There’s certain rides at Disneyworld where, if you don’t go on it while you’re there, you just don’t feel like you’ve actually visited (although your next month’s Amex bill will probably provide confirmation that you did.) It’s different rides for different folks. In my case, it’s always been the Peter Pan ride, one of the very first rides I ever went on back when I was on a high school trip to the Magic Kingdom.
As it so happens, it was also Carol Kalish’s favorite ride. Carol, Marvel’s former direct sales head and a good friend who died far too soon, loved the Peter Pan ride (although it was marred for her during one outing when she went on with a comic book retailer and he spent the whole ride talking about Marvel’s rack credit program).

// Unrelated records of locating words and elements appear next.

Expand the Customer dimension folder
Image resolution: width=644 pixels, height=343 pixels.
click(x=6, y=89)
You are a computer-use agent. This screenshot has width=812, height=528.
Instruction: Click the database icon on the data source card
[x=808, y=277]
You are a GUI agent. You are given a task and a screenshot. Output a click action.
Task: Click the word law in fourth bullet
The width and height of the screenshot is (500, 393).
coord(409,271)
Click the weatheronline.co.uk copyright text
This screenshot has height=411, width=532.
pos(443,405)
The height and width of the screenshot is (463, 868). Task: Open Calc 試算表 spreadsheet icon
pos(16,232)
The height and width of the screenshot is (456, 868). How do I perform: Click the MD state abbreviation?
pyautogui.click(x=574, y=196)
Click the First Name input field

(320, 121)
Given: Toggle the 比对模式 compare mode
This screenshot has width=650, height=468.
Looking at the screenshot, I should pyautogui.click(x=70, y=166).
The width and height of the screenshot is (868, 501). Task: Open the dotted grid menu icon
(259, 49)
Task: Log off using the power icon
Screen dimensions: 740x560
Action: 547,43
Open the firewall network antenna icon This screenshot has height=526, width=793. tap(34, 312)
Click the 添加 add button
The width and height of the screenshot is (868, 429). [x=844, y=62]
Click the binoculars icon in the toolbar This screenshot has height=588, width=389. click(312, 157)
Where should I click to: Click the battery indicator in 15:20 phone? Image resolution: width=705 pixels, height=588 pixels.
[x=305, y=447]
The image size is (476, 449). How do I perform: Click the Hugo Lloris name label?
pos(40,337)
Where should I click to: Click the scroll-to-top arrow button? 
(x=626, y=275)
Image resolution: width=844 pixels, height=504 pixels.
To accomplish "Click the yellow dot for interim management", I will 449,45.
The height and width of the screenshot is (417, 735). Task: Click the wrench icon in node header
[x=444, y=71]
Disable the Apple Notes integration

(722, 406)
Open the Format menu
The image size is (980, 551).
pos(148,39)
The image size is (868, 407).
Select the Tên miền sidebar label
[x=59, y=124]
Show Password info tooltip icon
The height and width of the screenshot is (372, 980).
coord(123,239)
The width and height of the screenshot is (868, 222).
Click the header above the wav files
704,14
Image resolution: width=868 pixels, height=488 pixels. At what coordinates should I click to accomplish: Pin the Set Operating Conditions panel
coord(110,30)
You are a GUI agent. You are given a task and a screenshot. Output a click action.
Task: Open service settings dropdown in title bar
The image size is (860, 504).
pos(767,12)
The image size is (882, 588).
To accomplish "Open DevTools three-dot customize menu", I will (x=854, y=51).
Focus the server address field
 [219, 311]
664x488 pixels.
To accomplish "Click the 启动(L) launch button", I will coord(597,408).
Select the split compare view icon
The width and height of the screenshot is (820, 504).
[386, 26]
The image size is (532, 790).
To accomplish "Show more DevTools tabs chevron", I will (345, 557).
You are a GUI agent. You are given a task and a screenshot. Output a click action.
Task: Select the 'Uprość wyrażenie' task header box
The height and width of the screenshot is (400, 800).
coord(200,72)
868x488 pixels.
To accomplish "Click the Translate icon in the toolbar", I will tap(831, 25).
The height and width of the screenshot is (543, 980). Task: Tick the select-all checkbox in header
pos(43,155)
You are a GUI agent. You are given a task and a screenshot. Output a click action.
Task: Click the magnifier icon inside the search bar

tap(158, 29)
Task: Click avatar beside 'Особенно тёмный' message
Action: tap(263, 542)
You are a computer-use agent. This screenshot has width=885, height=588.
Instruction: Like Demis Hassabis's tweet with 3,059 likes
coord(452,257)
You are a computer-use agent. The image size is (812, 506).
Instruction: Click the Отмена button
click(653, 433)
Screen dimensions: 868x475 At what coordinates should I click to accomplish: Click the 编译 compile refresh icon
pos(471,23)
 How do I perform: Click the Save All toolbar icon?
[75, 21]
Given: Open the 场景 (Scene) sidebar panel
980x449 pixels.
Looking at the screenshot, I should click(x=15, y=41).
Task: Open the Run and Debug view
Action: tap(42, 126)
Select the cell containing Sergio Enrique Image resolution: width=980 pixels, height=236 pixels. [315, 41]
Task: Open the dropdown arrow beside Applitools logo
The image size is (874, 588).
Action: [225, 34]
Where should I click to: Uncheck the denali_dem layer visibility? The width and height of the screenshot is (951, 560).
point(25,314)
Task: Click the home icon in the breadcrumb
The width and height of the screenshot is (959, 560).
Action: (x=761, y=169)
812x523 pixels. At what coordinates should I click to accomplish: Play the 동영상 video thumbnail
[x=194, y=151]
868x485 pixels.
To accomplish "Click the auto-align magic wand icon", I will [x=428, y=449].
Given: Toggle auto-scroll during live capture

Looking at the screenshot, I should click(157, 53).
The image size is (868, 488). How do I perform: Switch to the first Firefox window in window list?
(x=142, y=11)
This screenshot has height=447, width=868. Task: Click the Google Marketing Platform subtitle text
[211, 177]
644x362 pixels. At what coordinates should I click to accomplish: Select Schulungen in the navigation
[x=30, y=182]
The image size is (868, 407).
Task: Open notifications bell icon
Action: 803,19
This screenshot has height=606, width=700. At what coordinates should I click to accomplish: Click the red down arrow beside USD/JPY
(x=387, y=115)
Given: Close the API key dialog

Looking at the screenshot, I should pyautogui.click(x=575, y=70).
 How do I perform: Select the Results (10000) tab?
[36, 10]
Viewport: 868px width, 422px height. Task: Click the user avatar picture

So I was very interested in how her namesake, Caroline, would react on her first excursion on that same ride.
As we stood in line, I pointed at the passing pirate ships and told Caroline we were going to fly. “Fly?” she said uncertainly. “Fly in ships?” She wasn’t sanguine about it at all. When we clambered into the vessel (Kath and Ariel were in the one in front of us) Caroline clutched tightly and nervously to the lap bar that settled on us. Her eyes went wide as we moved forward, up, and then appeared to be hurtling into thin air (naturally she didn’t look up to see that we were being carried on an overhead track.)
“See, Caroline? We’re flying,” I told her, and pointed at the “night sky” over London. “See? There’s the stars. And there’s the city, way down there!”
“Stars,” she whispered in astonishment. And then, as we went higher, she suddenly pointed and gasped in delirious joy, “It’s the moon!”
Sure enough, just to our left was a large full moon. The silhouettes of Peter, Wendy et al were moving across it as it turned. I had my arm wrapped around Caroline just to make sure nothing happened. And she stretched out her little fingers, desperate to touch it, not quite succeeding. Completely enthralled in Disney magic, she cried out, “Oh, Da! It’s the moon!”
She watched the rest of Neverland with proper amazement. And although there were any number of rides and character greetings she enjoyed, that was the one moment in the park where she was totally swept away by pure fantasy-made-real. For a few seconds, one little girl sailed through the stars in a pirate ship and came justthatclose to touching the moon.
If Carol was watching through her eyes, I think she liked what she saw.